O coordenador-geral do Vestibular da UFF, Neliton Ventura, explica que esse movimento de alunos já era esperado. "Neste ano o transtorno foi maior porque aconteceu com as aulas já iniciadas. Isso ocorreu por um fato alheio à vontade de todos, inclusive da UFRJ. Todos os coordenadores de curso foram avisados de que receberiam novos alunos e cada coordenação vai adotar procedimentos para minimizar os problemas para os estudantes. Mas seria um crime ficarmos com vagas ociosas", afirmou.

Troca-troca. Na Uerj, a evasão atingiu com mais força os cursos de Medicina e História - foram chamados 18 e 25 candidatos, respectivamente em uma "reclassificação especial". Os alunos haviam perdido 29 dias de aulas. Já a UniRio, prevendo o troca-troca, marcou o início do ano letivo para 29 de março. Os últimos alunos ingressaram no dia 16, mas perderam apenas uma semana de aula - a primeira foi dedicada ao "acolhimento".

Em alguns casos, o prejuízo foi financeiro. A família de Ana Carolina Maio Veiga, de 20 anos, pagou cerca de R$ 3,6 mil entre pré-matrícula e mensalidades da Pontifícia Universidade Católica, para que a jovem estudasse Direito. No início do mês, ela foi chamada pela UFRJ. "A PUC não estava nos meus planos. Mas foi uma carta na manga, caso eu não entrasse em nenhuma outra faculdade", conta Ana Carolina.

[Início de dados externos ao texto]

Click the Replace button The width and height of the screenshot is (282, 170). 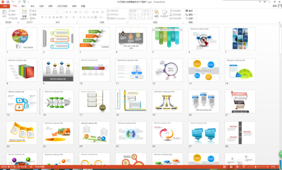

Na UFRJ, ela não teve a primeira semana de aula. "Simplesmente porque só havia dez alunos na sala. Toda a turma estava estudando em outras universidades e as pessoas foram chegando aos poucos. Depois, com as reclassificações, ainda fui chamada pela UFF e UniRio (Universidade Federal do Estado do Rio de Janeiro)."

PARA LEMBRAR

Vazamento atrapalhou calendários

O vazamento da prova do Enem, revelado pelo Estado em 1.º de outubro, provocou o adiamento do exame para dezembro, o que levou à alteração do calendário do processo seletivo das universidades federais e fez com que algumas das mais prestigiadas instituições de ensino superior do País - como USP, Unicamp e PUC-SP - desistissem de utilizar o resultado da prova como parte de seu vestibular.

Com as mudanças, mais de 1,5 milhão de alunos deixaram de fazer o Enem. A abstenção, de 37,7%, foi a maior da história da prova, que existe desde 1998.

Com o início das matrículas pelo Sistema de Seleção Unificado (Sisu) apenas no dia 5 de fevereiro e 45% das vagas não preenchidas até 5 de março, muitas universidades acabaram atrasando o início das aulas em uma ou duas semanas.

Mas na UFRJ, que usou o Enem como sua primeira fase, o processo se complicou. Sem o resultado a tempo, a universidade teve de convocar todos os estudantes que fizeram o Enem para a prestar a segunda fase, nos dias 9 e 10 de janeiro. Mas a instituição esperou receber as notas do Enem para só então corrigir as provas dos melhores colocados.